Source records:

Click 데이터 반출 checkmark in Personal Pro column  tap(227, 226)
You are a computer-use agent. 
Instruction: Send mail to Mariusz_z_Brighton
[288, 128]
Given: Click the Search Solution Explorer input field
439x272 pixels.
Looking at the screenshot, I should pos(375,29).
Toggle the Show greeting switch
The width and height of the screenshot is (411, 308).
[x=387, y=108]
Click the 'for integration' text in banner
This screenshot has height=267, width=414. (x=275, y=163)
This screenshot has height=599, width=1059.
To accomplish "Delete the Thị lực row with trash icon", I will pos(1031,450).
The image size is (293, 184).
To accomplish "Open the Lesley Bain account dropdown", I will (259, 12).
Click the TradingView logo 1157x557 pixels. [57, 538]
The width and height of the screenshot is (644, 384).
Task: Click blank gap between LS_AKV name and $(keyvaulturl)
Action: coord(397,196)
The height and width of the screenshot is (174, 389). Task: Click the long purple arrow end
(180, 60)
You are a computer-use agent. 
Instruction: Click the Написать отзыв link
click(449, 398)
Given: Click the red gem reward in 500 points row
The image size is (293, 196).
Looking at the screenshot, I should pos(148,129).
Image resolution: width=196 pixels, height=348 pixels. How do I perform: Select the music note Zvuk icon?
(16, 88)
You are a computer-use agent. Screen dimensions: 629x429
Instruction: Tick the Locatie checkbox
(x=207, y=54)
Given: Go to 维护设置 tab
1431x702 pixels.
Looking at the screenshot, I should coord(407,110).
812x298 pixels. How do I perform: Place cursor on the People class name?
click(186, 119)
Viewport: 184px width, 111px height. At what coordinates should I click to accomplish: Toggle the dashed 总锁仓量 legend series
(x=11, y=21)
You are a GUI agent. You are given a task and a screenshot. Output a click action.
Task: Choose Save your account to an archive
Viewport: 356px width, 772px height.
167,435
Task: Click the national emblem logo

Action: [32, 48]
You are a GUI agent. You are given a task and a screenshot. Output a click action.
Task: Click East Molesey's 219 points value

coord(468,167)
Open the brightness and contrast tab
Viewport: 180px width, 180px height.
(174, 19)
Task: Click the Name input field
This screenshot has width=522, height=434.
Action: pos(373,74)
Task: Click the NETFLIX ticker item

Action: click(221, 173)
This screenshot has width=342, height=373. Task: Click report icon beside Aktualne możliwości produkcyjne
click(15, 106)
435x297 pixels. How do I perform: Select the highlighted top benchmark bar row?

Task to carry out: Which lines of the records above contain the word "input"? Copy each of them.

Task solution:
Given: Click the Search Solution Explorer input field
Task: Click the Name input field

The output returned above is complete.